Mon collègue, lui, c’est l’éclairage qui ne lui réussit pas.  Il se demande comment les autres font pour avoir une image si nette et si claire alors que lui semble être toujours dans l’ombre et un peu flou.  Il s’est acheté une petite caméra pensant que celle de son ordinateur portable n’était pas de très bonne qualité.  Malheur, son image était tout aussi sombre.  Il a installé des lampes et fait des tests. Il faut quasiment avoir des talents de cinéaste!

D’autres se mettent en scène.  Ils planifient le décor, ajoutent une bibliothèque au mur pour faire plus sérieux ou montrer leur savoir, s’exercent à sourire, choisissent le bon angle, pas trop en dessous pour ne pas voir les narines.  Ou ils choisissent un fond d’écran dans lequel disparaît tantôt un bras tantôt un bout de tête.  J’avoue que j’ai fait quelques essais moi-même, mais n’étant pas de la génération des autoportraits ou très à  l’aise  avec la technologie, je n’ai pas eu trop de succès…  et j’ai vite jeté l’éponge.

En fait, nous sommes plusieurs à avoir jeté l’éponge ces derniers mois.  Au début, on utilisait la fonction qui permet de désactiver nos caméras.  Mes collègues ne peuvent pas me voir ainsi toute décoiffée! Je n’ai pas encore fait mon ménage! Personne ne voyait personne, hormis quelques braves qui n’en avaient rien à cirer.  On admirait un écran de pastilles sur lesquelles étaient inscrites des initiales.  Un prof à la télé m’a fait sourire quand il a mentionné avoir l’impression d’enseigner à une boîte de Smarties.

Or, avec le temps et le besoin de voir du monde, les caméras se sont allumées.

On en a vu avec leur café le matin, les cheveux pas aussi bien peignés que s’ils étaient au bureau.  D’autres dont le chat sautait systématiquement sur leurs genoux dès qu’ils ouvraient la bouche.  On a vu plein  de  petites binettes d’enfants qui venaient donner des câlins à leurs parents.  Des enfants de tous les âges à qui on disait des « allô! » avec la mimique de circonstance, et qui répondaient par des rires gênés en se tortillant.  D’autres encore qui nous montraient leur chien dont les aboiements nous avaient interrompus.  De mon côté, c’était mes ados qui captaient l’attention lorsqu’ils marchaient derrière moi, captés  par la caméra, pour se rendre de leur chambre au frigo et du frigo à leur chambre, cela plusieurs fois par jour!  Ce qui a fait dire à mon collègue dont j’ai parlé plus tôt  :  «  Coudonc, combien de fois ils mangent dans une journée?  ».  Je lui ai répondu que j’avais mis au monde des hobbits aujourd’hui transformés en ogres.  Il sait maintenant ce qui l’attend et met de l’argent de côté pour faire l’épicerie quand ses enfants franchiront le cap de l’adolescence.

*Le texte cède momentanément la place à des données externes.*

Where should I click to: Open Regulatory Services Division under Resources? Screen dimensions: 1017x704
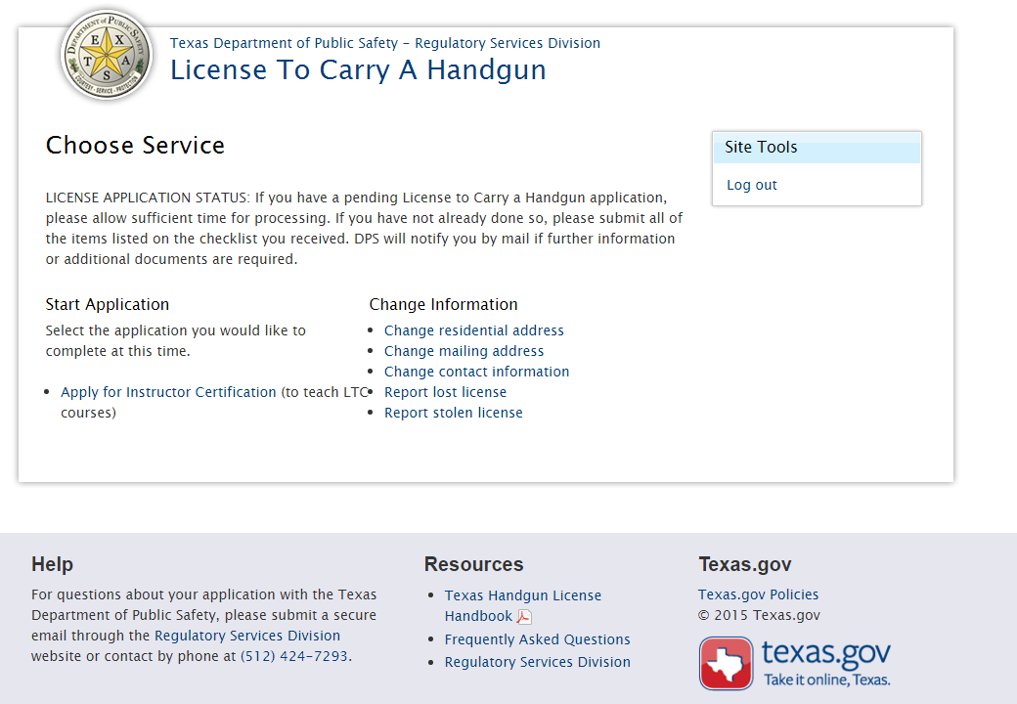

Mine de rien, avec tout ça, on a appris à voir nos collègues sous un autre jour, dans leur univers, un univers qui les rend plus humains, plus proches.  Chaque matin, mon équipe se réunit, avec chats, chiens, enfants parfois, et il me semble que le confinement est moins lourd.  Qu’on vive à Ottawa, Gatineau, Kingston ou Vancouver, on allume l’ordinateur et on est heureux de se retrouver. Ça nous réconforte un peu.  On en a même oublié de regarder dans le rétroviseur.

Et c’est ainsi qu’on avance dans cette pandémie, avec nos rides et nos cheveux emmêlés, notre image floue ou sombre qui fige, le micro qu’on oublie, nos humeurs parfois bonnes parfois mauvaises, avec l’espoir qu’on pourra un jour se voir «  pour vrai  », et se serrer enfin la main ou se faire une accolade, sans avoir peur d’être malade ou de rendre les autres malades.